> **Your assignment**
Please repeat, exactly as written, every line from the one containing "The image size is (315, 170)." through the last line of the records, both included, and leave out any pictures.

> **Data provided**

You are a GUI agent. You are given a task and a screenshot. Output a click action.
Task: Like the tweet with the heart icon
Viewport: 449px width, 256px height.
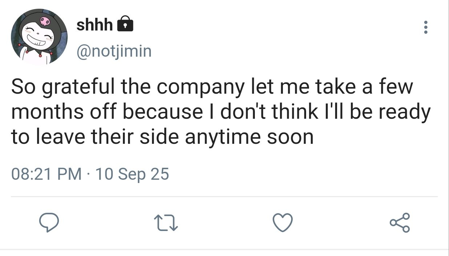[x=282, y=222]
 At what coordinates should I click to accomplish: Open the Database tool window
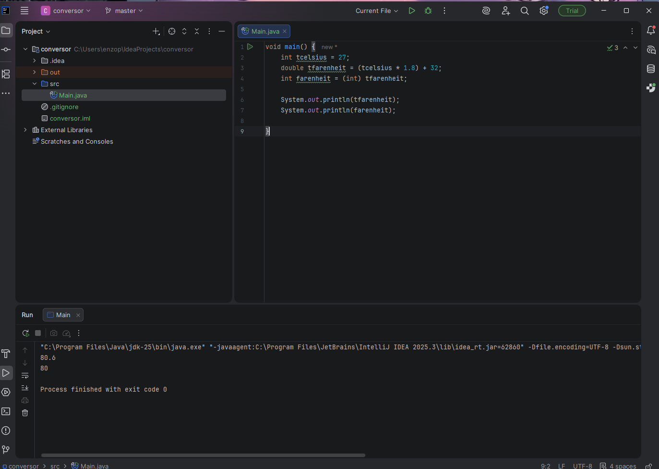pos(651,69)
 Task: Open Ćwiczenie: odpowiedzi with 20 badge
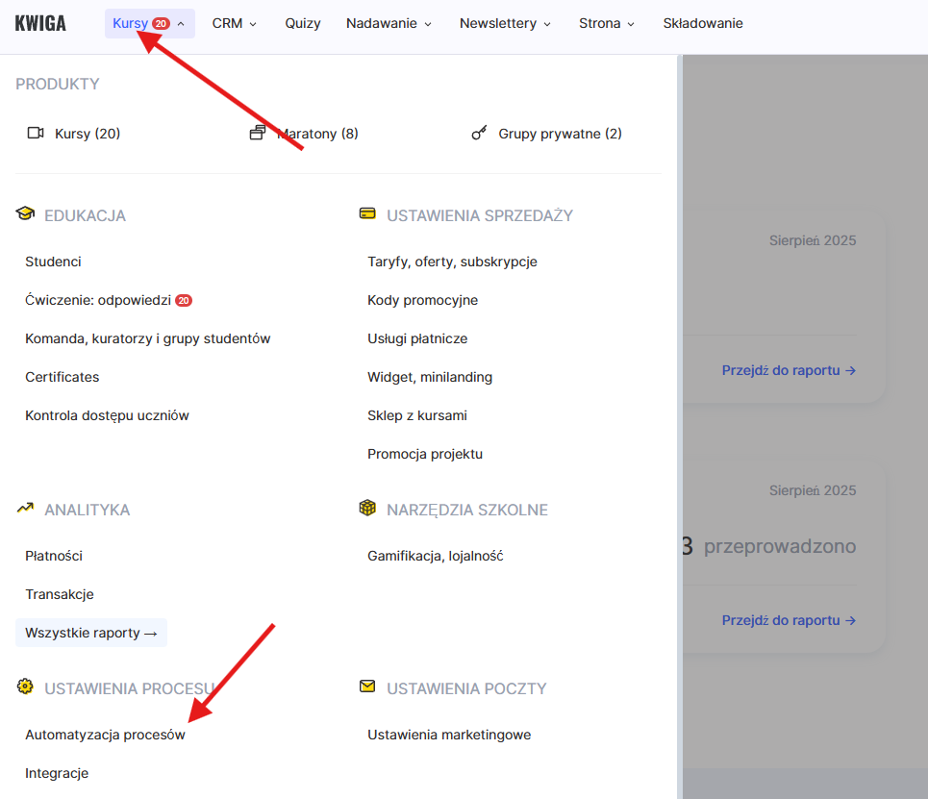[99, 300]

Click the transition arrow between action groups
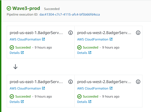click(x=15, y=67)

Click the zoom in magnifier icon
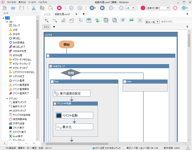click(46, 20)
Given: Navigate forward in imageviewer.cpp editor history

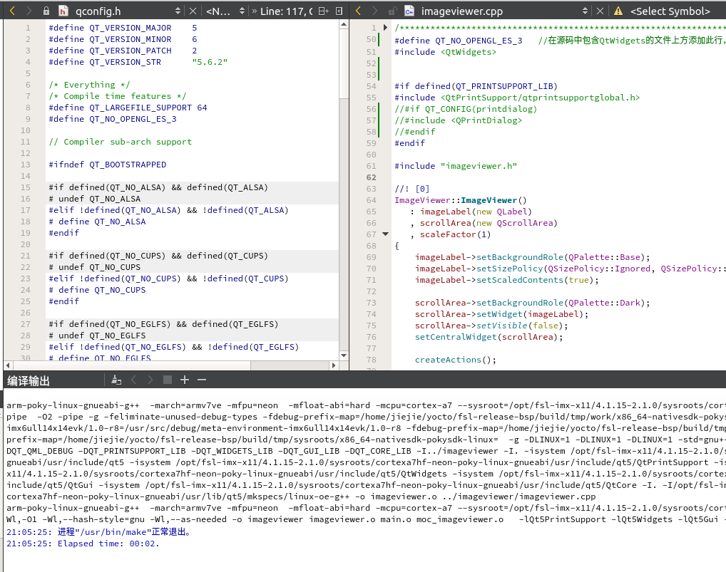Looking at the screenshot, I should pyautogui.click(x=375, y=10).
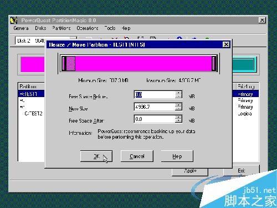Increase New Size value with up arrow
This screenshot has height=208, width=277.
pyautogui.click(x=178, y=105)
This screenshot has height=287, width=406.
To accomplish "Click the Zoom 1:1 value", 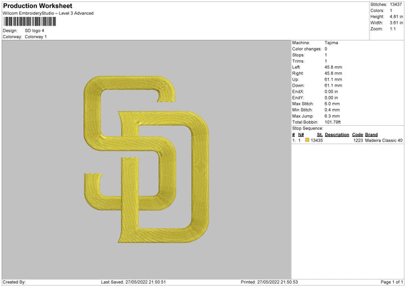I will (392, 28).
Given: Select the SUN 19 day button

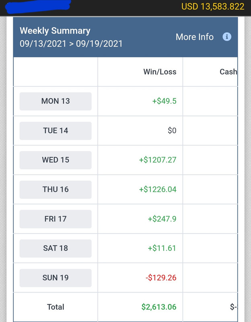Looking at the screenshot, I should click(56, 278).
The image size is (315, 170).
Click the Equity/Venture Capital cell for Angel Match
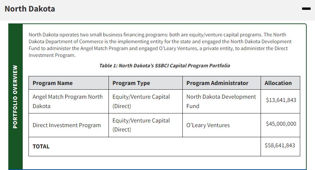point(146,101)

> **Answer area**
The image size is (315, 170).
Click the Equity/Venture Capital cell for Angel Match
point(146,101)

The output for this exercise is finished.